**Estratto della pagina**:
★ ★ ★ ★ ★ ★ ★

Nina Simone, voce e impegno
Nina Simone, voce e impegno
Nina Simone, voce e impegno
La storia della musica leggera è costellata di grandi voci, riconoscibili dalla prima nota e impossibili da confondere. Alcune, però, lo sono senz’altro più di altre. Nel breve elenco di quest’ultime non può non essere inserito l’iconico timbro di Nina Simone.
Nata il 21 febbraio di 90 anni fa a Tryon, nella Carolina del Nord, Nina – all’anagrafe Eunice Kathleen Waymon – incontrò la musica da bambina in chiesa dove i genitori, entrambi predicatori metodisti, la portavano ogni settimana. L’amore per il pianoforte, scoccato a soli 3 anni, e la scoperta della sua voce furono quindi solo questione di tempo. Riuscì a studiare grazie a più borse di studio create appositamente per far sì che un così cristallino talento non andasse sprecato.

★ ★ ★ ★ ★ ★ ★

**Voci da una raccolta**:

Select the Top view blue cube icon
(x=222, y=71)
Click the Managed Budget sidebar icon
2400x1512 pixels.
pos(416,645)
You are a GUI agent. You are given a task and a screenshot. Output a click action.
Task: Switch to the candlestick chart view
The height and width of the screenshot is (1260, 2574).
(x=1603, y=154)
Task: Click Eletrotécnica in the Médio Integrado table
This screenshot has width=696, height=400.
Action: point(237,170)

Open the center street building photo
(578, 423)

★ ★ ★ ★ ★ ★ ★

**Problema scritto**: Nel testo su Nina Simone, riporta il passo da "Nata il 21 febbraio" a "non andasse sprecato." cambiando "pianoforte" in "violino". Le voci non hanno alcun legame con il testo.

**Risultato dell'esercizio**:
Nata il 21 febbraio di 90 anni fa a Tryon, nella Carolina del Nord, Nina – all’anagrafe Eunice Kathleen Waymon – incontrò la musica da bambina in chiesa dove i genitori, entrambi predicatori metodisti, la portavano ogni settimana. L’amore per il violino, scoccato a soli 3 anni, e la scoperta della sua voce furono quindi solo questione di tempo. Riuscì a studiare grazie a più borse di studio create appositamente per far sì che un così cristallino talento non andasse sprecato.